WHAT YOU NEED TO DO:
Keep only the lines that hold the string "agent", filtering out the rest of the entries below.

MATERIAL TO PROCESS:
+ + + + +

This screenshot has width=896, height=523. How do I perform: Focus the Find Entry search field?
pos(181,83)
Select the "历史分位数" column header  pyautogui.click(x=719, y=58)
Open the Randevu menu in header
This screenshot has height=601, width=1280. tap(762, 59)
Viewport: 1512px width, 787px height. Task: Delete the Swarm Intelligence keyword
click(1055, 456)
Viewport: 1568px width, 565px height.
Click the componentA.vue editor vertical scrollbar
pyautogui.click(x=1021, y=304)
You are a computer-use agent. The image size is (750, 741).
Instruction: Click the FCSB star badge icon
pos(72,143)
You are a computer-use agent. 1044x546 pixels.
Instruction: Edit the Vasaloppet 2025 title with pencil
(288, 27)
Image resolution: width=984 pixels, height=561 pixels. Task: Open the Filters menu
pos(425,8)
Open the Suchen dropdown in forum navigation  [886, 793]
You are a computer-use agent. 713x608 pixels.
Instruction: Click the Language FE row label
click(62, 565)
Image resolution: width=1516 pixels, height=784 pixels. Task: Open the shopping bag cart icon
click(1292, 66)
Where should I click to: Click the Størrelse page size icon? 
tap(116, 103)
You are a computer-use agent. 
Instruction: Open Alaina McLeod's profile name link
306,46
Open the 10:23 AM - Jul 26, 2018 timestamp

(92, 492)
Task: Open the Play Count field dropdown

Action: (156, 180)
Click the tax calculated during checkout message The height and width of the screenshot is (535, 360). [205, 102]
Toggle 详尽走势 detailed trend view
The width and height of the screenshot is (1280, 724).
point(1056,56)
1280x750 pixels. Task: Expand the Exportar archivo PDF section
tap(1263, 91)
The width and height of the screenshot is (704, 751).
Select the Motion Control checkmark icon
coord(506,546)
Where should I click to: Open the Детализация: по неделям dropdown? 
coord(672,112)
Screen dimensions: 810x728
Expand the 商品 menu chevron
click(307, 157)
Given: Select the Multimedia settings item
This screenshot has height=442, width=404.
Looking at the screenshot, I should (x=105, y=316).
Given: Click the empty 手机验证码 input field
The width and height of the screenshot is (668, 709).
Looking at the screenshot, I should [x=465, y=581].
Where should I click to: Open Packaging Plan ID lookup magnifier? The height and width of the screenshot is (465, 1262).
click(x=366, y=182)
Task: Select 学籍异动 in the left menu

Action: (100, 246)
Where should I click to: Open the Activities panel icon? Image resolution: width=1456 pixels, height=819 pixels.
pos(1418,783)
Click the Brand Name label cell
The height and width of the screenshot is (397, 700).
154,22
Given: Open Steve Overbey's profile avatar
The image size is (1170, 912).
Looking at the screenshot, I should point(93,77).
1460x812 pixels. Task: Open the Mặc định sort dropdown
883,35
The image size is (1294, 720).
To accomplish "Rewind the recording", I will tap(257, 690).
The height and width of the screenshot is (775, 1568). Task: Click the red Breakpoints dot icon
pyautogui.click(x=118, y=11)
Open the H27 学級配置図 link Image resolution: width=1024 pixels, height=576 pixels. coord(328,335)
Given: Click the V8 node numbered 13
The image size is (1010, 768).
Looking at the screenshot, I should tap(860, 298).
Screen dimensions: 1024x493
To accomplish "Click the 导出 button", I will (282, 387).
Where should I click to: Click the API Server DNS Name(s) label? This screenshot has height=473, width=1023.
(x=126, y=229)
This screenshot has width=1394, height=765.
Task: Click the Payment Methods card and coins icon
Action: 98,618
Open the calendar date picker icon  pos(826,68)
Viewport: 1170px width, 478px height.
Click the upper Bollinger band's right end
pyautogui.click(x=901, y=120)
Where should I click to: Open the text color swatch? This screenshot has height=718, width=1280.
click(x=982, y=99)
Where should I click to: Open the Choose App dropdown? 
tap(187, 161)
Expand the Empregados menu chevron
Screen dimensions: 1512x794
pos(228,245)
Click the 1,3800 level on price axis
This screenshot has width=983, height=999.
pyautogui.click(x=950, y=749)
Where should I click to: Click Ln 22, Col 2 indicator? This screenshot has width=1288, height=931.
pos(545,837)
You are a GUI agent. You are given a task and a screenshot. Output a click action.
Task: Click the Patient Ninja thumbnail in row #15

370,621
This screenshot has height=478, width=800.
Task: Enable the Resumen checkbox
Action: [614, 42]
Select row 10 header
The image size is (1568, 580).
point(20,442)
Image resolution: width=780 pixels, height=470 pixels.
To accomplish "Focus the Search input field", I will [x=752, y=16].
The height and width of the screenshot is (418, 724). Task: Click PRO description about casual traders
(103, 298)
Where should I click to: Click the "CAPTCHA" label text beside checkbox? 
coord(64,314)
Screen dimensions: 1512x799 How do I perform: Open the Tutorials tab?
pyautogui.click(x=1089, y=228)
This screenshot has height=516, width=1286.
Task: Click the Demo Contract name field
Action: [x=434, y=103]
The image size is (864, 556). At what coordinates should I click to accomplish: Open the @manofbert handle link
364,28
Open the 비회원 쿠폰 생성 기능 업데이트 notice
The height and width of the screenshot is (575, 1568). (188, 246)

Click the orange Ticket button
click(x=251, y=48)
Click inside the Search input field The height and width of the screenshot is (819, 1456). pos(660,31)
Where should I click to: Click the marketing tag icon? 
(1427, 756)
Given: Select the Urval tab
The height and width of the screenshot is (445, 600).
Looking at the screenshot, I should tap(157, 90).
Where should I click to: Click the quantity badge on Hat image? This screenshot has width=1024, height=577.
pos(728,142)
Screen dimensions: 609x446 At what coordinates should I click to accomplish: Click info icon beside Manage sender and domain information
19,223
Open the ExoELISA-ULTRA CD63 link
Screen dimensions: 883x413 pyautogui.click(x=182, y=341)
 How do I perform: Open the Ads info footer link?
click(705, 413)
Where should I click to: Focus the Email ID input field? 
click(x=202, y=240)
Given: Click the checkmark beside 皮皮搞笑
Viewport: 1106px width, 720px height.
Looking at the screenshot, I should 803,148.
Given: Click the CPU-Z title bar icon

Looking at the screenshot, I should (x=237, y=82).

+ + + + +

PROBLEM SOLUTION:
You are a computer-use agent. The image size is (750, 741).
You are a computer-use agent. 1044x546 pixels.
You are a computer-use agent. 713x608 pixels.
You are a computer-use agent. 
You are a GUI agent. You are given a task and a screenshot. Output a click action.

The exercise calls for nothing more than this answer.